• Problem
Go through the entries and write each one out again unchanged.

Start of Data

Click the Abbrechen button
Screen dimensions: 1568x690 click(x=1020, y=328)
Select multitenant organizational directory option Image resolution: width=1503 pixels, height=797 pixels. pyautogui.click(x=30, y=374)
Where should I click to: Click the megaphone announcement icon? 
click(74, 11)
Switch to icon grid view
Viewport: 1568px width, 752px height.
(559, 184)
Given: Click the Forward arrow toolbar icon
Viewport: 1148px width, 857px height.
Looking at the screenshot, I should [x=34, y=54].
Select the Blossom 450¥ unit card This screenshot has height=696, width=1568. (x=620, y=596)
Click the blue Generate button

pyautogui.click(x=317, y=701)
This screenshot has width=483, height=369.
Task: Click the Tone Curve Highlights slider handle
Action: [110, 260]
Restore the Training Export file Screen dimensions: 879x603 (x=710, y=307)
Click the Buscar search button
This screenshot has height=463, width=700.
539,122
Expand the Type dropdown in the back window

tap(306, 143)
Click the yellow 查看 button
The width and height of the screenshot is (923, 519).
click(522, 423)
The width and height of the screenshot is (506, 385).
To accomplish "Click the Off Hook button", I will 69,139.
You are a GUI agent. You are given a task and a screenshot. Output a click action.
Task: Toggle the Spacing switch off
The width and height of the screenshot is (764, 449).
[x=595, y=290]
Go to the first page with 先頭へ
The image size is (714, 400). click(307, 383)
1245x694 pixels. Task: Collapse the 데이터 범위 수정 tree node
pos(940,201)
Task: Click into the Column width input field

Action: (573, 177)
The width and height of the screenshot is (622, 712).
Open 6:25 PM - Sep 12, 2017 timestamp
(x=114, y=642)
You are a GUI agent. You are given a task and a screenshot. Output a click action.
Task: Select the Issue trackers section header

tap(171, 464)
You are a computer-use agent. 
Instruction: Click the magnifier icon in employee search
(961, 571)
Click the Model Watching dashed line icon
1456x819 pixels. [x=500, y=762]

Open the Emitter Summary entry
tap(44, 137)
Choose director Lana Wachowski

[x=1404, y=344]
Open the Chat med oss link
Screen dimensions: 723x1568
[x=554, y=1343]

End of Data

• The completed task
Click the Abbrechen button
Screen dimensions: 1568x690 click(x=1020, y=328)
Select multitenant organizational directory option Image resolution: width=1503 pixels, height=797 pixels. pyautogui.click(x=30, y=374)
Where should I click to: Click the megaphone announcement icon? 
click(74, 11)
Switch to icon grid view
Viewport: 1568px width, 752px height.
(559, 184)
Given: Click the Forward arrow toolbar icon
Viewport: 1148px width, 857px height.
Looking at the screenshot, I should [x=34, y=54].
Select the Blossom 450¥ unit card This screenshot has height=696, width=1568. (x=620, y=596)
Click the blue Generate button

pyautogui.click(x=317, y=701)
This screenshot has width=483, height=369.
Task: Click the Tone Curve Highlights slider handle
Action: [110, 260]
Restore the Training Export file Screen dimensions: 879x603 (x=710, y=307)
Click the Buscar search button
This screenshot has height=463, width=700.
539,122
Expand the Type dropdown in the back window

tap(306, 143)
Click the yellow 查看 button
The width and height of the screenshot is (923, 519).
click(522, 423)
The width and height of the screenshot is (506, 385).
To accomplish "Click the Off Hook button", I will 69,139.
You are a GUI agent. You are given a task and a screenshot. Output a click action.
Task: Toggle the Spacing switch off
The width and height of the screenshot is (764, 449).
[x=595, y=290]
Go to the first page with 先頭へ
The image size is (714, 400). click(307, 383)
1245x694 pixels. Task: Collapse the 데이터 범위 수정 tree node
pos(940,201)
Task: Click into the Column width input field

Action: (573, 177)
The width and height of the screenshot is (622, 712).
Open 6:25 PM - Sep 12, 2017 timestamp
(x=114, y=642)
You are a GUI agent. You are given a task and a screenshot. Output a click action.
Task: Select the Issue trackers section header

tap(171, 464)
You are a computer-use agent. 
Instruction: Click the magnifier icon in employee search
(961, 571)
Click the Model Watching dashed line icon
1456x819 pixels. [x=500, y=762]

Open the Emitter Summary entry
tap(44, 137)
Choose director Lana Wachowski

[x=1404, y=344]
Open the Chat med oss link
Screen dimensions: 723x1568
[x=554, y=1343]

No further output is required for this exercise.